At UC, like many other colleges, undergraduate students have to pass English 1001 to graduate. If they earn below a C-, we give them an "NP," or "Not Proficient," and they have to take it again until they pass. And unfortunately, there's a point at which you  just can't recover from the poor work you've done. There's no way to get that C-. This student massively failed the first major paper, despite the suggestions I gave on the first draft. When I discussed it with the head of the Comp Program, she agreed with me--he can't recover. He should drop my course and register for the class below it, English 1000, in the spring. So then I was faced with a dilemma. How do I tell this student that he's failed already? It wasn't even October yet! Do you just say, YO, DROP MY CLASS? Maybe give him one of these?
NP for effort!
That week, I had planned to schedule individual meetings with my students. I knew it would be maybe my only opportunity to talk frankly with this student, to help him see the severity of the situation.

The conference day arrived, a Wednesday. As I walked to campus, I was still pondering how I should break the news gently to this student. This poor, fragile guy. And finally it came to me: an apt metaphor for what I'm doing is like when a doctor breaks bad news to a patient. I thought about my dad. He was fantastic with his patients--everyone always says he was an amazing listener. He really listened to their concerns, to how they were feeling. He never tried to rush people out of the office. He was kind and patient and understanding. He always explained everything and answered any questions. He invested in them.

So I'm walking up the hill and repeating to myself, good bedside manner, good bedside manner. Be kind, be kind, be gentle. When, a few minutes later, the student approached my table at Starbucks, I reminded myself to channel Dr. Brown. It...it went as well as I could have hoped. He was upset to hear he was failing so badly, but seemed to understand me. I apologized for having to give him such bad news. But I tried to balance the bad news with encouragement and advice: even if you drop now, you will be more prepared for next time. You just have to take advantage of the resources on campus. You have some nice ideas in your papers, but your writing just isn't quite there yet. (Okay, that one was sort of a lie.)
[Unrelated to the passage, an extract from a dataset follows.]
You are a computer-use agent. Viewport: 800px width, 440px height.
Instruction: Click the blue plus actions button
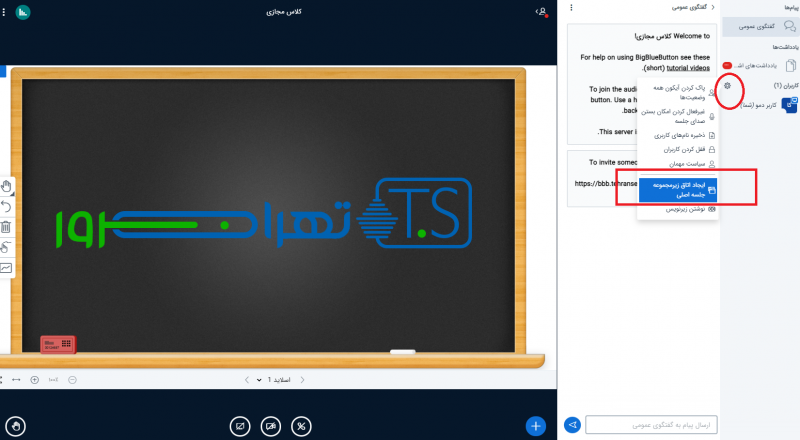(537, 426)
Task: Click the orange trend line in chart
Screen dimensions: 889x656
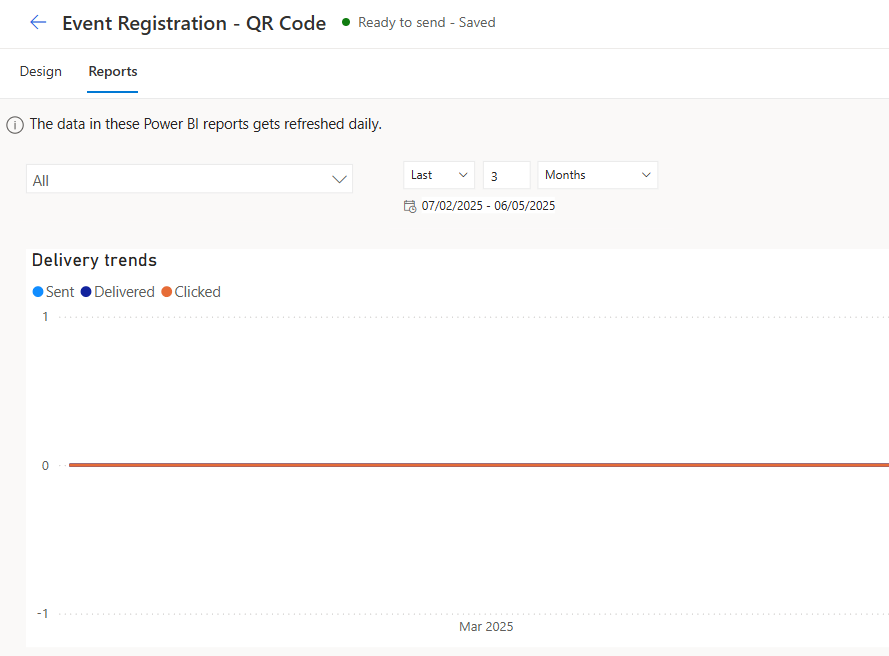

Maybe I did a better job being nice than convincing the student of the hopelessness of his grade, because he didn't drop. He stayed. He even raised his hand and answered a question last Thursday! He turned in a couple more assignments, but not the draft of the 8-page research paper. With anyone else, this would turn me into Red-Alert-Oh-Boy-You're-Screwed professor, but with this guy...it doesn't exactly matter. The last day to drop has passed, so he's officially getting an NP...no matter what.

I guess my job should be some combination of the kindly, helpful family practice doctor--who has the time and heart to explain things, to listen as they stumble towards a vaguely workable research topic--and an ER doctor, who's just trying to keep the patient alive, at all costs.

I don't know. Every time I'm harsh, I feel bad; every time I let something slide, I regret it. I'm still trying to work out the right mix of nice and tough. Ultimately, though, I'm just really hoping that this guy doesn't show up on my roster next semester! I'm not as good a person as my Dad was.